In Happiness: Enough Already Newsweek report on research by Ed Diener (et al) that proposes the possibility of being ‘too happy’:

“On a scale from 1 to 10, where 10 is extremely happy, 8s were more successful than 9s and 10s, getting more education and earning more. That probably reflects the fact that people who are somewhat discontent, but not so depressed as to be paralyzed, are more motivated to improve both their own lot (thus driving themselves to acquire more education and seek ever-more-challenging jobs) and the lot of their community (causing them to participate more in civic and political life). In contrast, people at the top of the jolliness charts feel no such urgency. “If you’re totally satisfied with your life and with how things are going in the world,” says Diener, “you don’t feel very motivated to work for change. Be wary when people tell you you should be “happier.”"

The logic can seem slightly twisted - you’ll be happier if you were a bit less happy?

“Once a moderate level of happiness is achieved, further increases can sometimes be detrimental.”

The report itself uses slightly odd anecdotes to prove their point that being happy may not always be good for you:

“it is not difficult to find anecdotes that could be explained by this account of the detrimental effect of overly
positive evaluations. For instance, an active 77-year-old California woman went out to bike during a deadly heat wave, even though her family begged her not to go.
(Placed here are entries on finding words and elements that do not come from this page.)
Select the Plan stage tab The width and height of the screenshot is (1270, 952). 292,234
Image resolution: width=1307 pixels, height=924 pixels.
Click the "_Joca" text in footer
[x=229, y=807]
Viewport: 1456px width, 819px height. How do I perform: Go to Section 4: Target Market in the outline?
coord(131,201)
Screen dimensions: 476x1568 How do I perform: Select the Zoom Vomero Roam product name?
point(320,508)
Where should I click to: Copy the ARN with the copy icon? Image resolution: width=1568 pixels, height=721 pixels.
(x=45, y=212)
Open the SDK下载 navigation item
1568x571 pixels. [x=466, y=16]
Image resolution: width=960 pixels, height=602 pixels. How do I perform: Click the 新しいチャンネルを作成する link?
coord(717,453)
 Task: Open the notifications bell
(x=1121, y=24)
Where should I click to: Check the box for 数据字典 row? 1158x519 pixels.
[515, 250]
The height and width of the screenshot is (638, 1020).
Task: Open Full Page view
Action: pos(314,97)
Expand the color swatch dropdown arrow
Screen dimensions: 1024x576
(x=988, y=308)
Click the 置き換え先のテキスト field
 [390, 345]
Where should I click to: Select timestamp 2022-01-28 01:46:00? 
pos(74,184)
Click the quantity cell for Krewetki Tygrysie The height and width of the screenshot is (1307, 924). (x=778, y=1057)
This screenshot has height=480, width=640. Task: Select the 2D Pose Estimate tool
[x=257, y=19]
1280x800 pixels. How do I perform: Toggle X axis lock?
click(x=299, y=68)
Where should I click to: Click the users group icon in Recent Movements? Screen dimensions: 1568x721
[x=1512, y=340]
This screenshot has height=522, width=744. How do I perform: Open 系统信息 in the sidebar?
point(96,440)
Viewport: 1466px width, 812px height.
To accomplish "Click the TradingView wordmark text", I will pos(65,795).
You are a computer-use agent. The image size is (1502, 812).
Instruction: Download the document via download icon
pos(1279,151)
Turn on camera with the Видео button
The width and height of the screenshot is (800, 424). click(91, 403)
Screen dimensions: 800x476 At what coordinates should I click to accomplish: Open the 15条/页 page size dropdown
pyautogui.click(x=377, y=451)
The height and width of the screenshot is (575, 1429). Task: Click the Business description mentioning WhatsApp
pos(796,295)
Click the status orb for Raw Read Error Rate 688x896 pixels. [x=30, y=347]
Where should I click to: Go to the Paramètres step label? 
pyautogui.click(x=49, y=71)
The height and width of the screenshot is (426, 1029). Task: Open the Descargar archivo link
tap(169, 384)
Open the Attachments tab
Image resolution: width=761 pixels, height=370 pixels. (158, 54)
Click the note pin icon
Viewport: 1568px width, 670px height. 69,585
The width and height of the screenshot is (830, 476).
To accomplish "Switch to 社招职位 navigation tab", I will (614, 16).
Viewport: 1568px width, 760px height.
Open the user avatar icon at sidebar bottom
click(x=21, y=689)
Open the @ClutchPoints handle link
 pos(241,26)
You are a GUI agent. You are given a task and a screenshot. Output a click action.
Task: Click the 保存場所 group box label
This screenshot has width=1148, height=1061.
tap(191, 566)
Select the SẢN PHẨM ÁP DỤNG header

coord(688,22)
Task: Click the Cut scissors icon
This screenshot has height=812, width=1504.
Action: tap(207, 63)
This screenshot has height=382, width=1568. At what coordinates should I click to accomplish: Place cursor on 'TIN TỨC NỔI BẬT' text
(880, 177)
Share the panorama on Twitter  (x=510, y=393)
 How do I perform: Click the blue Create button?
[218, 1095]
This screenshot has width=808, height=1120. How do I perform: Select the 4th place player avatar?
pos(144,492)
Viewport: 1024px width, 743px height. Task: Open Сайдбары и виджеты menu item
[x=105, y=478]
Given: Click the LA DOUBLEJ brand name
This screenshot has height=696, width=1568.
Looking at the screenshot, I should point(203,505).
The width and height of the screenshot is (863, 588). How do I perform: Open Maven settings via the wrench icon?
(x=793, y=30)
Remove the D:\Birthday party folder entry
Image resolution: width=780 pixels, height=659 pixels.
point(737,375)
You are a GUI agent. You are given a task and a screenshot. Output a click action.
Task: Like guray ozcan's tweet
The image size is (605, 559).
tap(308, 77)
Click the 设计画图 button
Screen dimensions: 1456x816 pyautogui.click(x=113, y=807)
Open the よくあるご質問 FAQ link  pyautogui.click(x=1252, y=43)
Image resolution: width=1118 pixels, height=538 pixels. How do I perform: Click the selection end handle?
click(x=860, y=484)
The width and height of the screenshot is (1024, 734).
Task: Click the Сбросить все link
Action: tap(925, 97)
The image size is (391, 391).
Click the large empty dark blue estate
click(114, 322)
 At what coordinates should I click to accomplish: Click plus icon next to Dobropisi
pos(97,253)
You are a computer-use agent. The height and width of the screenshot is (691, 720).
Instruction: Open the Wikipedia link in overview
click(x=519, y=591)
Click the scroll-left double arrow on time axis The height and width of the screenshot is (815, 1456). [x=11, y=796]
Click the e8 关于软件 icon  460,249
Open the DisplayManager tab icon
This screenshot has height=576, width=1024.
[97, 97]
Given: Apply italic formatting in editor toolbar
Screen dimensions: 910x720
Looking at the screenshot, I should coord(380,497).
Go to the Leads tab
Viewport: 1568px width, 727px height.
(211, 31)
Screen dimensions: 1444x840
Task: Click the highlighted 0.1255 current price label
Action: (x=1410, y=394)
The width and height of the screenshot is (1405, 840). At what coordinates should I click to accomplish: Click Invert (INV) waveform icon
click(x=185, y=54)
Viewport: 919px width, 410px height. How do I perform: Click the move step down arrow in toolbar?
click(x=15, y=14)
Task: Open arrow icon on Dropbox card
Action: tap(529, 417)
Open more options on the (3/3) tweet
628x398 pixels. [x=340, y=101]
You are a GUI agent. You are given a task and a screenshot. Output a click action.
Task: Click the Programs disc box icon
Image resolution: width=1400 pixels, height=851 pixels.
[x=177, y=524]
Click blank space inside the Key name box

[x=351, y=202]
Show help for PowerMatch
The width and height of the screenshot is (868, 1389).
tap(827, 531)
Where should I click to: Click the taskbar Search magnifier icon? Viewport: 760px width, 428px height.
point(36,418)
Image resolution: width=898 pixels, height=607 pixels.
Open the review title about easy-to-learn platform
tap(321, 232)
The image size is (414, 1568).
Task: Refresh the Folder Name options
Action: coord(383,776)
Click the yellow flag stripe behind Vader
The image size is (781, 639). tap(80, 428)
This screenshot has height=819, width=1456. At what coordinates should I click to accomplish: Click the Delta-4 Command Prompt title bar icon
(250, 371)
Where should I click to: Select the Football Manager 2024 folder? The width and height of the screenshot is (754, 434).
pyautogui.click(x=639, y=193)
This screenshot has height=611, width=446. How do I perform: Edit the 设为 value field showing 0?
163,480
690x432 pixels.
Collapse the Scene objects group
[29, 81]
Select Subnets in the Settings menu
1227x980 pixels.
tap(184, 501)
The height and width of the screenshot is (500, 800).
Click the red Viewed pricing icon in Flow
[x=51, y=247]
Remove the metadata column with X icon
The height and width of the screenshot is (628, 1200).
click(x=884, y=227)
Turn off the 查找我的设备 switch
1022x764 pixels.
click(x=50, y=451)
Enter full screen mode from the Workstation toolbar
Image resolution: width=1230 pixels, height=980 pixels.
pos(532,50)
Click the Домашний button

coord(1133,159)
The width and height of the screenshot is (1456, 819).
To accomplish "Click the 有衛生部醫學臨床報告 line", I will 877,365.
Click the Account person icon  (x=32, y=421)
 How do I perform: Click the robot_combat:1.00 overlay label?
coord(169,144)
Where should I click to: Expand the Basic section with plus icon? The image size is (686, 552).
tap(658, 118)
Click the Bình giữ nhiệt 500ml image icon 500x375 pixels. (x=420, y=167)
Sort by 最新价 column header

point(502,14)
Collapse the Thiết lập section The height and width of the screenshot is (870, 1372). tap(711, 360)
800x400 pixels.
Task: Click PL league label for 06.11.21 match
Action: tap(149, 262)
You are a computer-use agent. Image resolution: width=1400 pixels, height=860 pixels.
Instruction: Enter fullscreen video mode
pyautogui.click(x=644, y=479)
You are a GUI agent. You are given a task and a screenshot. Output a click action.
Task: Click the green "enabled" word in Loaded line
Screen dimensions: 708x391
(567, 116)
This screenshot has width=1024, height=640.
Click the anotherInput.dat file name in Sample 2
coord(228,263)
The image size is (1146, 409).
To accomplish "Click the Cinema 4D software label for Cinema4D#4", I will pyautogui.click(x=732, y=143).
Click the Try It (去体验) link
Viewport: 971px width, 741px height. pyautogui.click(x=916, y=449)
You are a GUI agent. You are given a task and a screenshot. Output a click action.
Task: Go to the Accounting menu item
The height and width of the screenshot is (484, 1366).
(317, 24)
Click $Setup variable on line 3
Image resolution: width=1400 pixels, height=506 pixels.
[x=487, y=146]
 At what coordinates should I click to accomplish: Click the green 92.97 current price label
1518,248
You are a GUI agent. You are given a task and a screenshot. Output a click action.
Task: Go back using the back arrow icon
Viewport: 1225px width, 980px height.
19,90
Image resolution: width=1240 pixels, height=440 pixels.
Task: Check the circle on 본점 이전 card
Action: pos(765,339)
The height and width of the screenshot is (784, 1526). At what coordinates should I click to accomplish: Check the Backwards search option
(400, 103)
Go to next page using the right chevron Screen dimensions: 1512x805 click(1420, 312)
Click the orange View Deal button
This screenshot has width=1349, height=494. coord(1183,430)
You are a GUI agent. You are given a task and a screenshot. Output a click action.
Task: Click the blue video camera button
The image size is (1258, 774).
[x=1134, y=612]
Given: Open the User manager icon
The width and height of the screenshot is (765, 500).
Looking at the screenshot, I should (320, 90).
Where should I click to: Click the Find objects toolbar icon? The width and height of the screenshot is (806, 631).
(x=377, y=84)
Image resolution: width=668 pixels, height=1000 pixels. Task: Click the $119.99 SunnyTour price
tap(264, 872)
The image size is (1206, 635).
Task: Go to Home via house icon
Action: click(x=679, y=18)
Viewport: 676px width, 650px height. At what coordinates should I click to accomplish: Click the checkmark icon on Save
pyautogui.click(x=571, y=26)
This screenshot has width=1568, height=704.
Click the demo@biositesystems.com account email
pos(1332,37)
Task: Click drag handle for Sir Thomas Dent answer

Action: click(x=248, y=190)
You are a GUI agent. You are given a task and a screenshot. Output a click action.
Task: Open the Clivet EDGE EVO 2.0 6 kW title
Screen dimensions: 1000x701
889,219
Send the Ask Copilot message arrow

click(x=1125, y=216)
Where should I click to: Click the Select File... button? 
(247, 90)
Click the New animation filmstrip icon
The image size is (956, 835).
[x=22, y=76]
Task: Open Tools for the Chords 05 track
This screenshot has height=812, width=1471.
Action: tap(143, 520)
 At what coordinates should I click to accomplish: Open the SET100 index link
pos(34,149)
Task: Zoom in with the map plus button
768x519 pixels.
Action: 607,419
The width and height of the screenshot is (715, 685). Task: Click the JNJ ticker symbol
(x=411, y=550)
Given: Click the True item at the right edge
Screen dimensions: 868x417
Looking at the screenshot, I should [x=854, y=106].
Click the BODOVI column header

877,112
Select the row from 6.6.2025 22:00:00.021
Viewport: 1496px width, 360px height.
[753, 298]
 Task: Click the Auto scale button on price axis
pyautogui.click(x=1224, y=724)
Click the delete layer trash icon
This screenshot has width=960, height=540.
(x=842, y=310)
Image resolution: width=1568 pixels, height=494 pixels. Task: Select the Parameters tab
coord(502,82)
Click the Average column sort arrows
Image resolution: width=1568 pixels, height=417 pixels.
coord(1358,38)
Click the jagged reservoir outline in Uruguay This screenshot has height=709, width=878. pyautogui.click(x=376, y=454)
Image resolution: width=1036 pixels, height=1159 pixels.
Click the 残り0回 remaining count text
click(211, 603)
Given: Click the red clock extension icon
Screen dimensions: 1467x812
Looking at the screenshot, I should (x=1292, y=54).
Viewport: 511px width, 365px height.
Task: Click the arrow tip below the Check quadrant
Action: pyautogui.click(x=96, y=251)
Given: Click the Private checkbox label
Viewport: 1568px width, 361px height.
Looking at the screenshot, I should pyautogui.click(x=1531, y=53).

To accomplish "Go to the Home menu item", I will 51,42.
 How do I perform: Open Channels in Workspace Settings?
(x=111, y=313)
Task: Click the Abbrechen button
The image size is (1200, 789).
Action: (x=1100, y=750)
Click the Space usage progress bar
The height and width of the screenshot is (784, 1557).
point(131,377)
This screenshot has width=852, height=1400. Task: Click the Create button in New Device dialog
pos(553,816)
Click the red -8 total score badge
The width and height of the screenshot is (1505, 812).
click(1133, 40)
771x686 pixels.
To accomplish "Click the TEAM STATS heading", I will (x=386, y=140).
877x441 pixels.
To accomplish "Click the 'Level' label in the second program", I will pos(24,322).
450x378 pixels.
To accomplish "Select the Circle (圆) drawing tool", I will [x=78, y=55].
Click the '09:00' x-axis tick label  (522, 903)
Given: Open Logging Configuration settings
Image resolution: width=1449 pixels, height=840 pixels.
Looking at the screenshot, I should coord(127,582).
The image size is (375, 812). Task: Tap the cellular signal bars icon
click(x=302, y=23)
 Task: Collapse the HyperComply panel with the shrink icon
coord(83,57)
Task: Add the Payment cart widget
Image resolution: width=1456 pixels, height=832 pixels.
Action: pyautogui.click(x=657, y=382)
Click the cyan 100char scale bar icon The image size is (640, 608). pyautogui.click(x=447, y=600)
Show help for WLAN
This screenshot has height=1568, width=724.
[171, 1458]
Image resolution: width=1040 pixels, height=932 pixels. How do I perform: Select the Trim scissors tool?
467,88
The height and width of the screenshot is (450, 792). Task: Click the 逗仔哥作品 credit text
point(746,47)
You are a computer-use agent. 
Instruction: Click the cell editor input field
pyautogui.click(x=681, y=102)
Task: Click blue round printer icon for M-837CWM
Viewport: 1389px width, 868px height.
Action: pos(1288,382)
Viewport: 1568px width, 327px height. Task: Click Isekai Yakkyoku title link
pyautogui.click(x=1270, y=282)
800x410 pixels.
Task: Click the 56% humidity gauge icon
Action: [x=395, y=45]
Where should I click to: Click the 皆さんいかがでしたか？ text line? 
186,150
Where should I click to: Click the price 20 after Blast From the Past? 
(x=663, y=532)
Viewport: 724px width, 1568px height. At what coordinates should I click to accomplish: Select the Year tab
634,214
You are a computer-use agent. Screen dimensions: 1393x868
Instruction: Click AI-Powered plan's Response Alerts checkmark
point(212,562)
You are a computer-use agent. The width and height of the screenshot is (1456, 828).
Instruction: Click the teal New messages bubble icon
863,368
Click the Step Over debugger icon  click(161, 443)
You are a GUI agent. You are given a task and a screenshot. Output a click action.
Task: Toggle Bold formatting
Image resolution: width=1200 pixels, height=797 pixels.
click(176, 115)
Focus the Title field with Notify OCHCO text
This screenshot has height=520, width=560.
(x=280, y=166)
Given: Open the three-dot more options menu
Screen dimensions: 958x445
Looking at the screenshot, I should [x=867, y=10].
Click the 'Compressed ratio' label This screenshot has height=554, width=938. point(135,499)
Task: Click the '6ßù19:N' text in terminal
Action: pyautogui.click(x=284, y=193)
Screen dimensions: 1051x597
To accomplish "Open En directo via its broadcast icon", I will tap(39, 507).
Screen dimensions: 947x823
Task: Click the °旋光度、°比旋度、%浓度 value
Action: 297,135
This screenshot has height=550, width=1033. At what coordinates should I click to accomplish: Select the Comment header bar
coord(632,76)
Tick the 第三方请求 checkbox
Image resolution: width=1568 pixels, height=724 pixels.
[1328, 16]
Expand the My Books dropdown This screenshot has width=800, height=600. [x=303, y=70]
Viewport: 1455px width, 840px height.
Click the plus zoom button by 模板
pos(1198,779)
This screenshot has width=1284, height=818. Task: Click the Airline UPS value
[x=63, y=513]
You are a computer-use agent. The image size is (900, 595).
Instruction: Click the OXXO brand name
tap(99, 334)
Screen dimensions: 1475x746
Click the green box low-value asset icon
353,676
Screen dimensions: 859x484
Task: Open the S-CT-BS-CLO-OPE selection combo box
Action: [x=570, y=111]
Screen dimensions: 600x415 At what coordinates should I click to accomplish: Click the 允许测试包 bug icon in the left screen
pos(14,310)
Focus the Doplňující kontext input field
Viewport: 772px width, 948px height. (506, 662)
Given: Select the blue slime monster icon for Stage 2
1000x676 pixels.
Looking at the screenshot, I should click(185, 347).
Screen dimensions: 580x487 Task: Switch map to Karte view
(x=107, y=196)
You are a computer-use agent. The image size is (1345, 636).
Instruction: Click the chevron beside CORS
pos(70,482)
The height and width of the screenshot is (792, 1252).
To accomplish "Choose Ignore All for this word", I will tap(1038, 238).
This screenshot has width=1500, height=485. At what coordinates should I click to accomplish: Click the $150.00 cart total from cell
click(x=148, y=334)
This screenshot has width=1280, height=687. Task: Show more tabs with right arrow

She was later found dead of heat stroke”

There’s a unnerving theme of ‘if you are too happy you might end up dead’ that seems to implicitly rate a long and moderately happy life above a short but insanely happy one.

But as Diener explains:

” Once people are moderately happy, the most effective level of happiness appears to depend on the specific outcomes used to define success

“these proposals implicitly raise the question of how happy nations should be.”

So it’s not about what’s good for the individual at all. Which makes more sense. A very happy populace might damage GDP.